## TASK DETAILS
Write the records out again, keeping each line exactly as it is.

## DATA LISTING
BEGIN
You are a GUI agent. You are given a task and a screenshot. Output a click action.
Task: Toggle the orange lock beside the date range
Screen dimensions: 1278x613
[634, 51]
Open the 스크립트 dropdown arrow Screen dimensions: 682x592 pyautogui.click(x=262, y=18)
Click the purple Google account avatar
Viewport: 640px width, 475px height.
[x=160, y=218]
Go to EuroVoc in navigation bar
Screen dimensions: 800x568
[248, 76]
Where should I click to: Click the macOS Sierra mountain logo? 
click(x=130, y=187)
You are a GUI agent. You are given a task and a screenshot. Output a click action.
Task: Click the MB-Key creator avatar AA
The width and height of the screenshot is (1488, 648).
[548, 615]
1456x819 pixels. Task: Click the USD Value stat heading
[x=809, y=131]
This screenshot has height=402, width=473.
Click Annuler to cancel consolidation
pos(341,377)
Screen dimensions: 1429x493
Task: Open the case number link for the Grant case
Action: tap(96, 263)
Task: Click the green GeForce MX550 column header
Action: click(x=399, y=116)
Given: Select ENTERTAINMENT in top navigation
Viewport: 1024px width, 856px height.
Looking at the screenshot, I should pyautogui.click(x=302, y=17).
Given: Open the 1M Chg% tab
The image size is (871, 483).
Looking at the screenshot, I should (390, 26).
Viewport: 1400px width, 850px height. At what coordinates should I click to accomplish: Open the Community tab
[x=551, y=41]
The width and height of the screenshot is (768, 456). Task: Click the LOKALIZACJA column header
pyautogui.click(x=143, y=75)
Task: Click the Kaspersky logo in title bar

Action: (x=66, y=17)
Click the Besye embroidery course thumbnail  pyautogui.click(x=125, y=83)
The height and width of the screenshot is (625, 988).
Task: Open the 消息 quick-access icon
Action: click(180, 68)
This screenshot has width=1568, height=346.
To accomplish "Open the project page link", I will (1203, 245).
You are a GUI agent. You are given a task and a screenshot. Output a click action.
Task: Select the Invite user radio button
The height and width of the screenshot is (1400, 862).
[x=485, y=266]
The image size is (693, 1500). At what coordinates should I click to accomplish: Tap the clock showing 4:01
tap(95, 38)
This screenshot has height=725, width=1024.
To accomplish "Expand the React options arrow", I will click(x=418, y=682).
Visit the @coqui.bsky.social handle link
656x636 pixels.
END
## RESPONSE FOR THIS EXERCISE
You are a GUI agent. You are given a task and a screenshot. Output a click action.
Task: Toggle the orange lock beside the date range
Screen dimensions: 1278x613
[634, 51]
Open the 스크립트 dropdown arrow Screen dimensions: 682x592 pyautogui.click(x=262, y=18)
Click the purple Google account avatar
Viewport: 640px width, 475px height.
[x=160, y=218]
Go to EuroVoc in navigation bar
Screen dimensions: 800x568
[248, 76]
Where should I click to: Click the macOS Sierra mountain logo? 
click(x=130, y=187)
You are a GUI agent. You are given a task and a screenshot. Output a click action.
Task: Click the MB-Key creator avatar AA
The width and height of the screenshot is (1488, 648).
[548, 615]
1456x819 pixels. Task: Click the USD Value stat heading
[x=809, y=131]
This screenshot has height=402, width=473.
Click Annuler to cancel consolidation
pos(341,377)
Screen dimensions: 1429x493
Task: Open the case number link for the Grant case
Action: tap(96, 263)
Task: Click the green GeForce MX550 column header
Action: click(x=399, y=116)
Given: Select ENTERTAINMENT in top navigation
Viewport: 1024px width, 856px height.
Looking at the screenshot, I should pyautogui.click(x=302, y=17).
Given: Open the 1M Chg% tab
The image size is (871, 483).
Looking at the screenshot, I should (390, 26).
Viewport: 1400px width, 850px height. At what coordinates should I click to accomplish: Open the Community tab
[x=551, y=41]
The width and height of the screenshot is (768, 456). Task: Click the LOKALIZACJA column header
pyautogui.click(x=143, y=75)
Task: Click the Kaspersky logo in title bar

Action: (x=66, y=17)
Click the Besye embroidery course thumbnail  pyautogui.click(x=125, y=83)
The height and width of the screenshot is (625, 988).
Task: Open the 消息 quick-access icon
Action: click(180, 68)
This screenshot has width=1568, height=346.
To accomplish "Open the project page link", I will (1203, 245).
You are a GUI agent. You are given a task and a screenshot. Output a click action.
Task: Select the Invite user radio button
The height and width of the screenshot is (1400, 862).
[x=485, y=266]
The image size is (693, 1500). At what coordinates should I click to accomplish: Tap the clock showing 4:01
tap(95, 38)
This screenshot has height=725, width=1024.
To accomplish "Expand the React options arrow", I will click(x=418, y=682).
Visit the @coqui.bsky.social handle link
656x636 pixels.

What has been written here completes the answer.